TableGPT Agent excels at analyzing and processing tabular data. To perform data analysis, you need to first let the agent "see" the dataset. This is done by a specific "file-reading" workflow. In short, you begin by "uploading" the dataset and let the agent read it. Once the data is read, you can ask the agent questions about it.

> To learn more about the file-reading workflow, see [File Reading](../../explanation/file-reading).

For data analysis tasks, we introduce two important parameters when creating the agent: `checkpointer` and `session_id`.
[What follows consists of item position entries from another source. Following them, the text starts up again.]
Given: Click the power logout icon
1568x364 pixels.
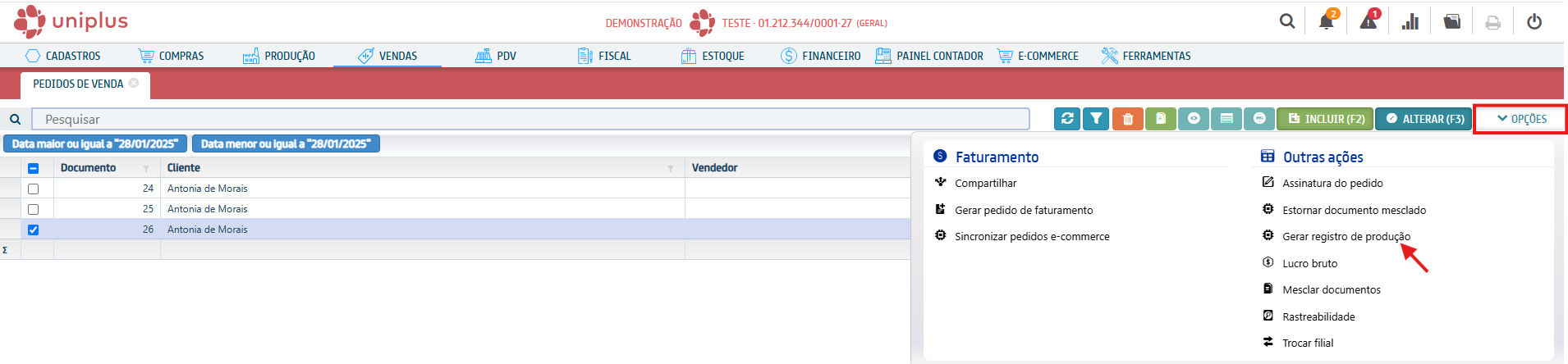Looking at the screenshot, I should [1534, 22].
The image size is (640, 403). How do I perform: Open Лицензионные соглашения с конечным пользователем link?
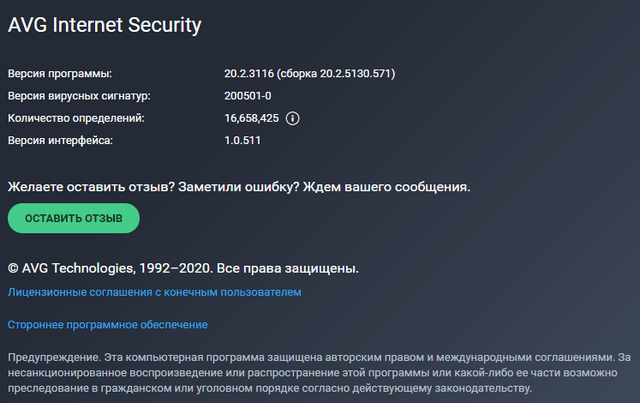tap(154, 292)
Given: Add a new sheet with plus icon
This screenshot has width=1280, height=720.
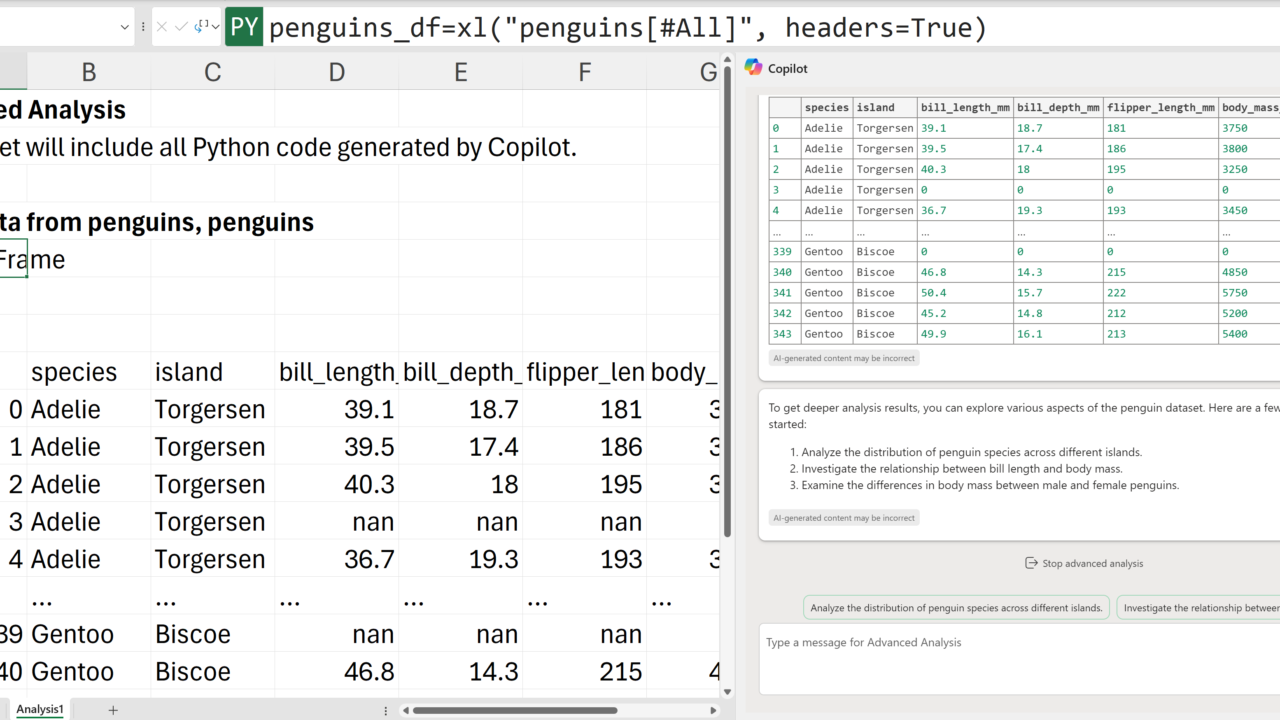Looking at the screenshot, I should (x=113, y=710).
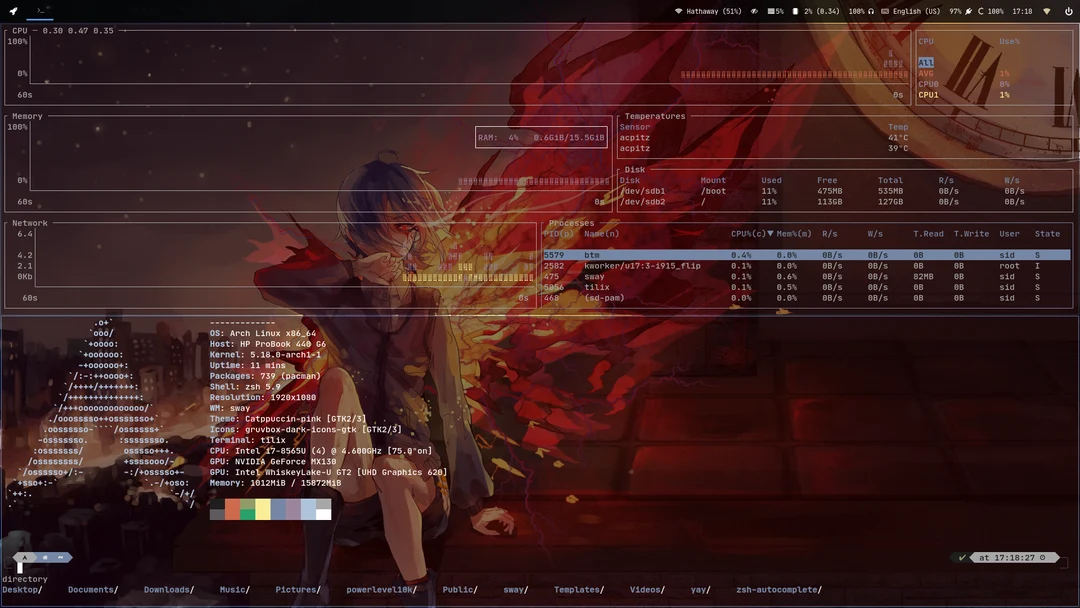1080x608 pixels.
Task: Switch to the terminal tab at top-left
Action: [40, 8]
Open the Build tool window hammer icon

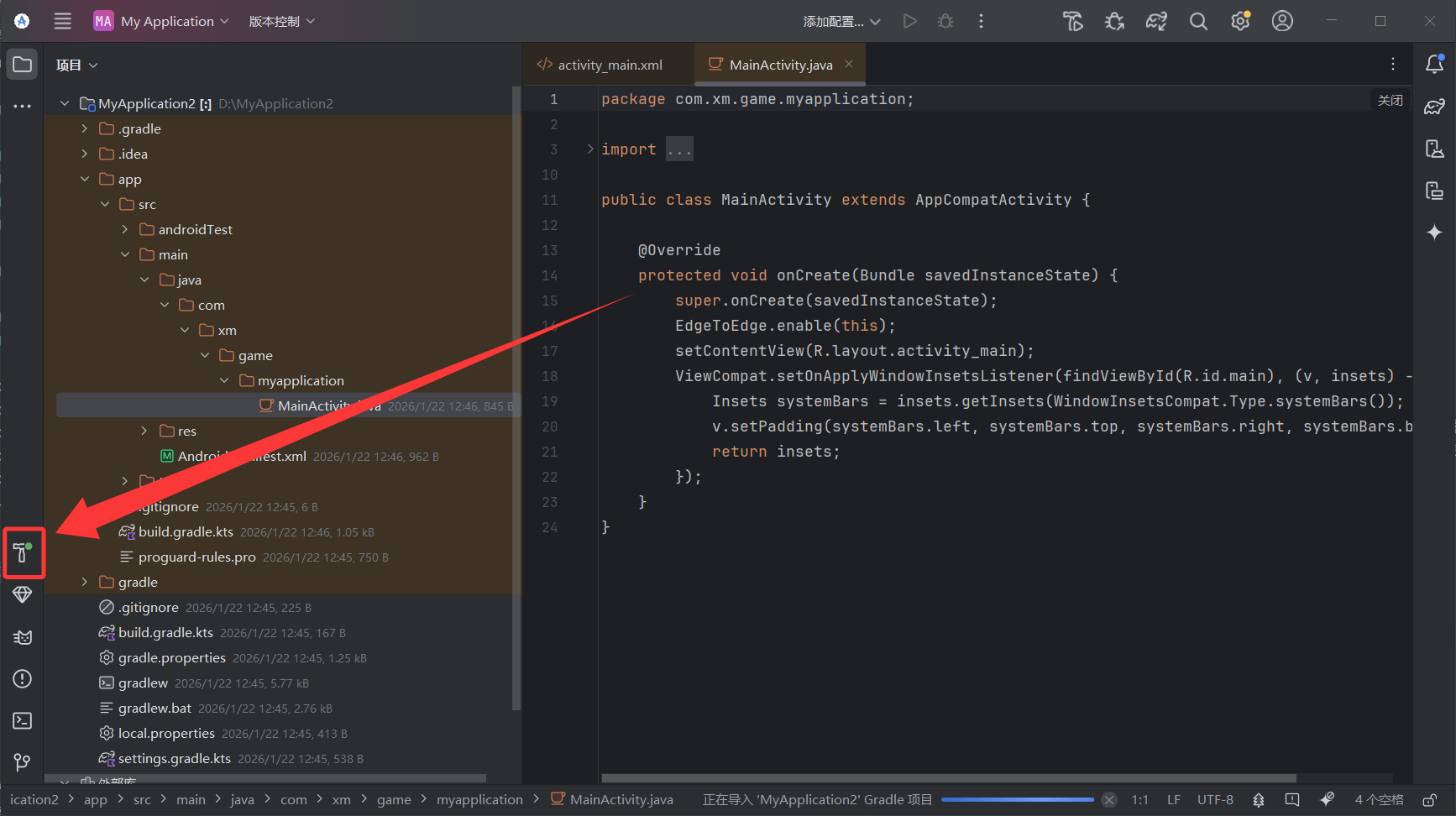pos(23,552)
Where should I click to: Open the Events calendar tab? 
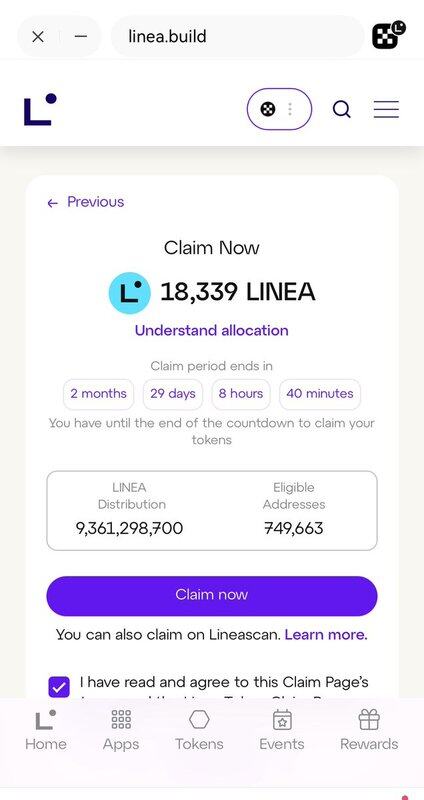(282, 730)
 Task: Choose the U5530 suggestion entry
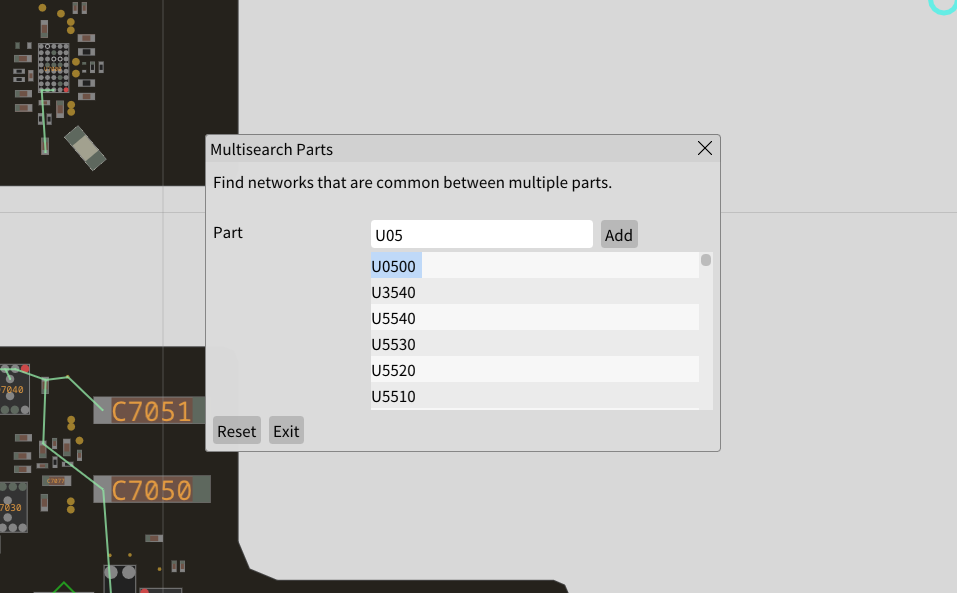click(x=394, y=344)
- The `checkpointer` should be an instance of `langgraph.checkpoint.base.BaseCheckpointSaver`, which acts as a versioned "memory" for the agent. (See [langgraph's persistence concept](https://langchain-ai.github.io/langgraph/concepts/persistence) for more details.)
- The `session_id` is a unique identifier for the current session. It ties the agent's execution to a specific kernel, ensuring that the agent's results are retained across multiple invocations.


In [1]:
from langchain_openai import ChatOpenAI
from langgraph.checkpoint.memory import MemorySaver
from pybox import LocalPyBoxManager
from tablegpt import DEFAULT_TABLEGPT_IPYKERNEL_PROFILE_DIR
from tablegpt.agent import create_tablegpt_graph

llm = ChatOpenAI(openai_api_base="YOUR_VLLM_URL", openai_api_key="whatever", model_name="TableGPT2-7B")
pybox_manager = LocalPyBoxManager(profile_dir=DEFAULT_TABLEGPT_IPYKERNEL_PROFILE_DIR)
checkpointer = MemorySaver()

agent = create_tablegpt_graph(
    llm=llm,
    pybox_manager=pybox_manager,
    checkpointer=checkpointer,
    session_id="some-session-id", # This is required when using file-reading
)

Add the file for processing in the additional_kwargs of HumanMessage. Here's an example using the [Titanic dataset](https://github.com/tablegpt/tablegpt-agent/blob/main/examples/datasets/titanic.csv).


In [2]:
from typing import TypedDict
from langchain_core.messages import HumanMessage

class Attachment(TypedDict):
    """Contains at least one dictionary with the key filename."""
    filename: str

attachment_msg = HumanMessage(
    content="",
    # Please make sure your iPython kernel can access your filename.
    additional_kwargs={"attachments": [Attachment(filename="titanic.csv")]},
)

Invoke the agent as shown in the quick start:


In [3]:
from datetime import date
from tablegpt.agent.file_reading import Stage

# Reading and processing files.
response = await agent.ainvoke(
    input={
        "entry_message": attachment_msg,
        "processing_stage": Stage.UPLOADED,
        "messages": [attachment_msg],
        "parent_id": "some-parent-id1",
        "date": date.today(),
    },
    config={
        # Using checkpointer requires binding thread_id at runtime.
        "configurable": {"thread_id": "some-thread-id"},
    },
)
response["messages"]

[HumanMessage(content='', additional_kwargs={'attachments': [{'filename': 'titanic.csv'}]}, response_metadata={}, id='ab0a7157-ad7d-4de8-9b24-1bee78ad7c55'),
 AIMessage(content="我已经收到您的数据文件，我需要查看文件内容以对数据集有一个初步的了解。首先我会读取数据到 `df` 变量中，并通过 `df.info` 查看 NaN 情况和数据类型。\n```python\n# Load the data into a DataFrame\ndf = read_df('titanic.csv')\n\n# Remove leading and trailing whitespaces in column names\ndf.columns = df.columns.str.strip()\n\n# Remove rows and columns that contain only empty values\ndf = df.dropna(how='all').dropna(axis=1, how='all')\n\n# Get the basic information of the dataset\ndf.info(memory_usage=False)\n```", additional_kwargs={'parent_id': 'some-parent-id1', 'thought': '我已经收到您的数据文件，我需要查看文件内容以对数据集有一个初步的了解。首先我会读取数据到 `df` 变量中，并通过 `df.info` 查看 NaN 情况和数据类型。', 'action': {'tool': 'python', 'tool_input': "# Load the data into a DataFrame\ndf = read_df('titanic.csv')\n\n# Remove leading and trailing whitespaces in column names\ndf.columns = df.columns.str.strip()\n\n# Remove rows a

Continue to ask questions for data analysis:


In [4]:
human_message = HumanMessage(content="How many men survived?")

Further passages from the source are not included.